El término conciliar se ha usado y se usa para expresar la dificultad de hacer compatible la vida laboral con la familiar, especialmente en el caso de las mujeres, que son quienes habitualmente, y a pesar de los avances en la materia, siguen cargando con las tareas del hogar y con la educación de los hijos. Pero conciliar tiene una acepción genérica -de la que deriva ésta- que es la de poner de acuerdo a los que estaban en desacuerdo. Sebastián Tabernero, un letrado valenciano recientemente fallecido, fue un maestro en esta especialidad, en la de tratar de conciliar a las partes enfrentadas en procesos traumáticos en los que se veía implicado por su profesión de abogado de familia. Así se puso de manifiesto el pasado lunes en el homenaje que se le tributó en el Ateneo y al que asistieron más de 300 personas, una cifra que da idea de la huella que ha dejado un hombre que siempre huyó del protagonismo, que nunca buscó la notoriedad y que se habría ruborizado al saberse el centro de un acto multitudinario. De profundas y auténticas convicciones religiosas, no se dedicó a hacer proselitismo sino que fue su vida, su actividad diaria, la que sirvió de ejemplo para muchas personas, especialmente para sus clientes. En asuntos tan complicados y personalmente desgarradores como divorcios y custodias, apostó por llegar a acuerdos que evitaran concluir con vencedores y vencidos, en defensa siempre del interés de los hijos.

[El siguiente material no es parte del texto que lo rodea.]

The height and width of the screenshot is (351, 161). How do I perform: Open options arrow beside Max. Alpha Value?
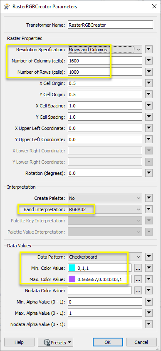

Conciliar. La política española es hoy cualquier cosa menos conciliadora. Los partidos políticos basan su estrategia no en la búsqueda del interés de la parte más desfavorecida -jóvenes, ancianos, parados, familias en riesgo de exclusión social...- sino en el suyo propio, en la de la organización, sus cuadros, sus dirigentes, sus militantes. El otro, el resto de partidos, es visto no como un rival que lucha noblemente por los mismos objetivos aunque con distintos métodos y diferente ideología sino como un enemigo, un tumor maligno que hay que extirpar a toda costa. Los parlamentos, los hemiciclos, no son espacios de conciliación sino escenarios para el lucimiento teatral y para martillear hasta machacar al contrario. La radicalidad se ha impuesto en el fondo y en la forma, extendiéndose a través de las redes sociales desde arriba hacia abajo. La moderación, la sensatez, están mal vistas, se creen sinónimos de dejadez, de pasotismo, casi de cobardía. No, conciliar¡ no es un verbo que se conjugue entre nuestros representantes políticos, que tal vez crean que sólo se refiere a la relación entre el horario laboral y las ocupaciones familiares. Deberían aprender del ejemplo de Sebastián y entender que para el conjunto de sus representados, para el pueblo, para «la gente», sería mucho mejor que actuaran tratando de alcanzar acuerdos.